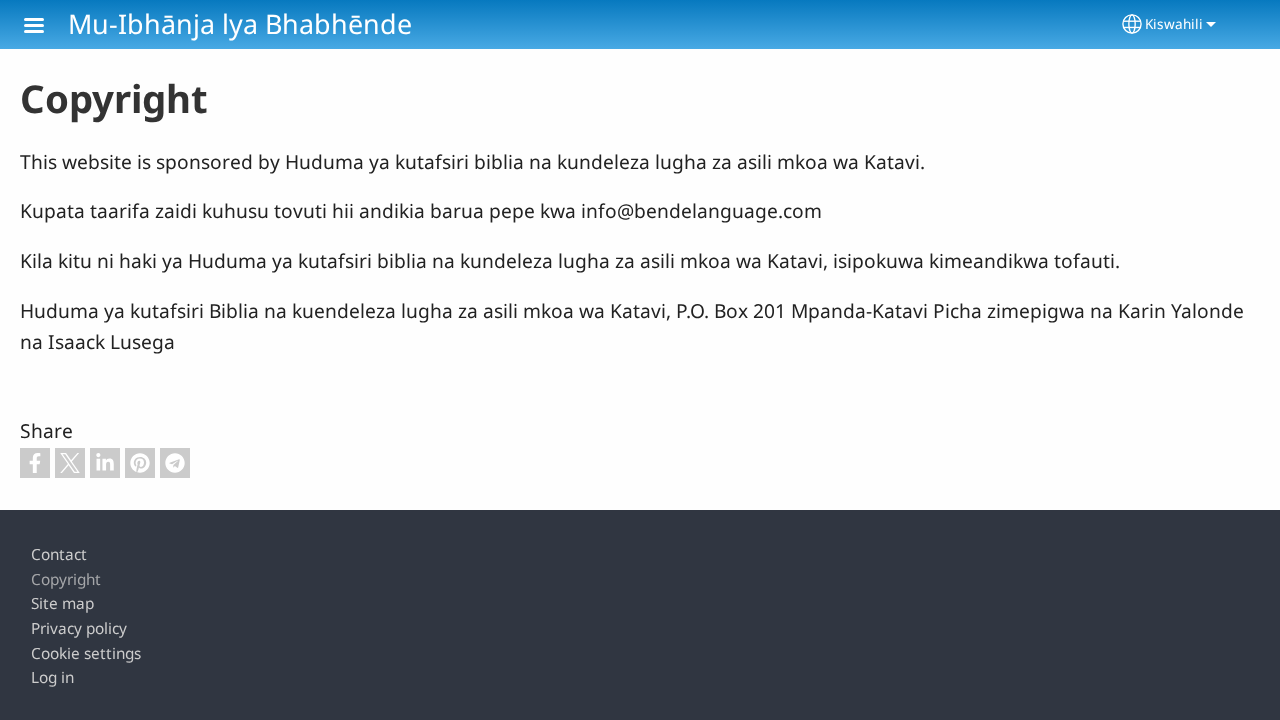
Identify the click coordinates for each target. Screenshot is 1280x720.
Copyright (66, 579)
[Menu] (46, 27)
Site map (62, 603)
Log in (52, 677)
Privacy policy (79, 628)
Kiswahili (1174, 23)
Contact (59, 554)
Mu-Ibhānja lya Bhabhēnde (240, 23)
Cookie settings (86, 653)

- - - - -

**Assigned task:** All lines from the one with "Site map (62, 603)" to the end of the listing are to be printed exactly as given, both ends included.

**Task output:**
Site map (62, 603)
Log in (52, 677)
Privacy policy (79, 628)
Kiswahili (1174, 23)
Contact (59, 554)
Mu-Ibhānja lya Bhabhēnde (240, 23)
Cookie settings (86, 653)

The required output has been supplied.